Posted by: Benedetta | November 21, 2015 at 08:56 PM
Thank you, Teresa. Just bought the book and read the reactions of NMDA autoimmune encephalitis. My daughter, just got back from Japan and was experiencing these same reactions. Fortunately, we got her to a gastroenterologist and removed the tumor which was causing her the problem. She is much better now and is almost back to her old self. This is a serious illness and hoping others look into it, as it truly causes tremendous harm. We had gone to three doctors before we got on the right path. Keep educating the parents. And parents keep asking questions!
Posted by: Susan | November 17, 2015 at 08:48 PM
Thank you, Teresa and others, for this information.
Posted by: Lisa | November 17, 2015 at 02:07 PM
"Good health starts with brain health." Lol this is a hospital's slogan. When are the Peds going to speak up?
Posted by: Visitor | November 17, 2015 at 11:55 AM
We also just had this testing done on our child (not the CSF). It came back negative.
BTW, Dr. Souhel Najjar is the leading expert in Anti-NMDA Receptor Enceph. if anyone is interested in looking into this further.

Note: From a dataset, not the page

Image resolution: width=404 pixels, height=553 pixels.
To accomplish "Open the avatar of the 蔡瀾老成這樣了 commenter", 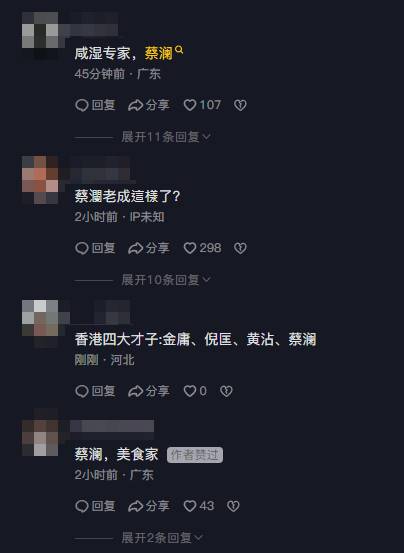I will [40, 180].
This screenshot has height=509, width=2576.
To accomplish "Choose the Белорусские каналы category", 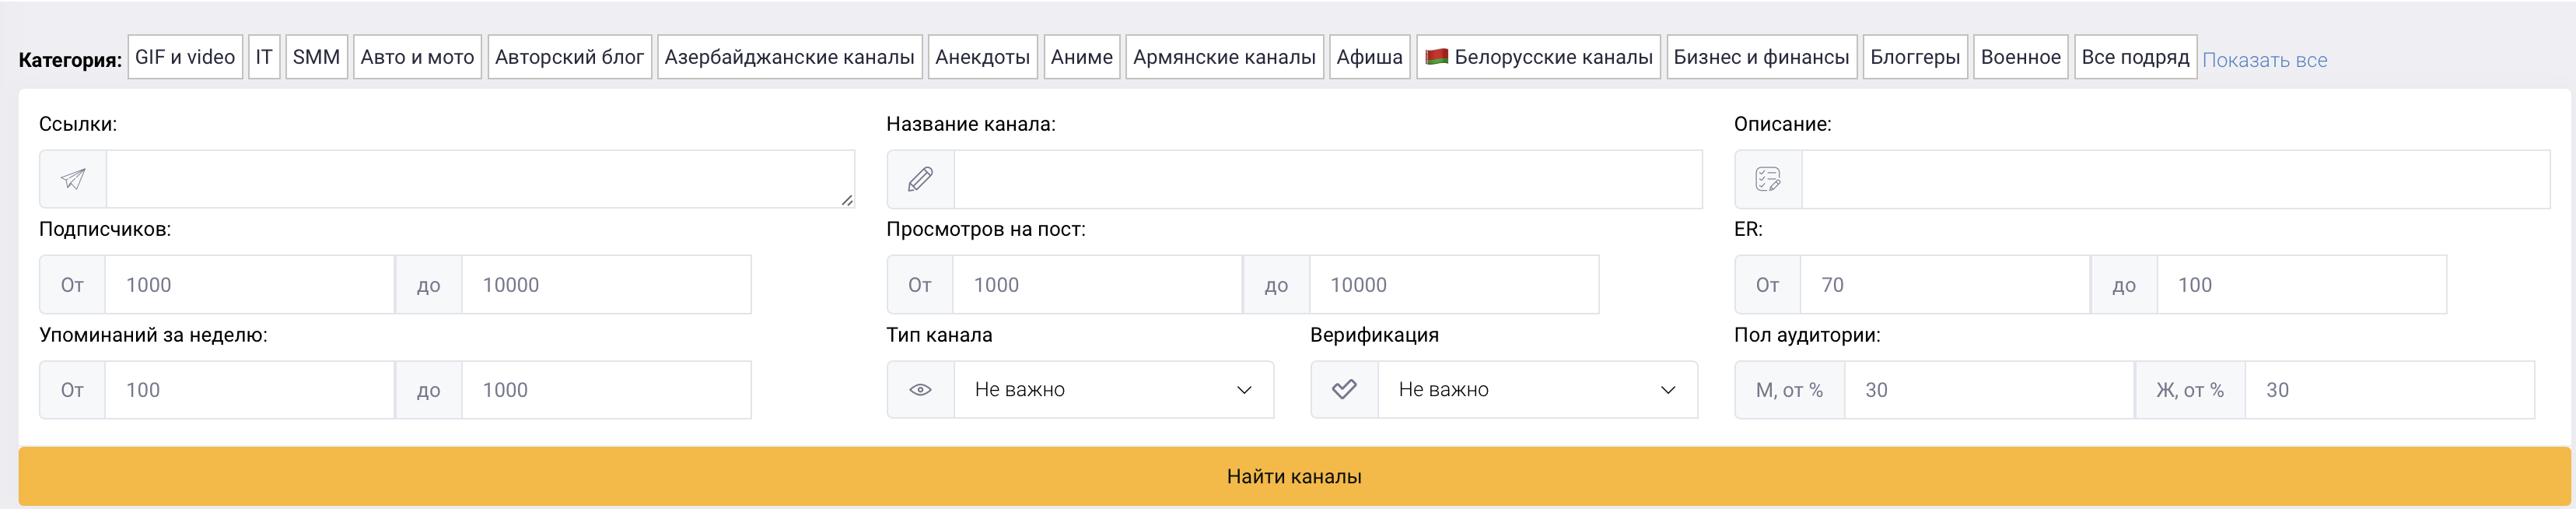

Posted by: BCL | November 16, 2015 at 11:34 PM
Thank you for compiling these reports.
Posted by: Jeannette Bishop | November 16, 2015 at 06:20 PM
Need to add that Meg is 22. She is not little and has been battling immune and now autoimmune issues her whole life. It is horrendous that there is not enough help for these very sick kids and now adults.
Posted by: Teresa Conrick | November 16, 2015 at 05:11 PM
Hi,
We did blood and I do think Blue Cross paid...but I would call first to confirm. We did not do csf. Not sure if this was the lab but it's similar. Meg was negative on Anti-NMDA but came back positive on antinuclear antibodies and GAD65. We may need to educate some of the doctors as they are just not familiar with some of this.
http://ltd.aruplab.com/Tests/Pub/2004221
Posted by: Teresa Conrick | November 16, 2015 at 05:06 PM
I hope this information is going down the food chain to your average pediatrician who never bother to test for any type of encephalitis after vaccination.
Posted by: kapoore | November 16, 2015 at 03:26 PM
I have exactly the same questions as AnneJ has. Are these serum tests available through LabCorp and/or Quest, or do these require specialty labs (which are usually out of network for us)? Also, are these tests considered valid, or is this still considered to be in the realm of experimental?
Posted by: Lisa | November 16, 2015 at 02:33 PM
..."We suggest that patients presenting with encephalitis be systematically screened for the presence of anti-NMO/AQP4 and anti-NMDA receptor antibodies in serum and CSF."
How do you test for this? What type of specialists would order this test (and what reputable laboratories perform this testing)?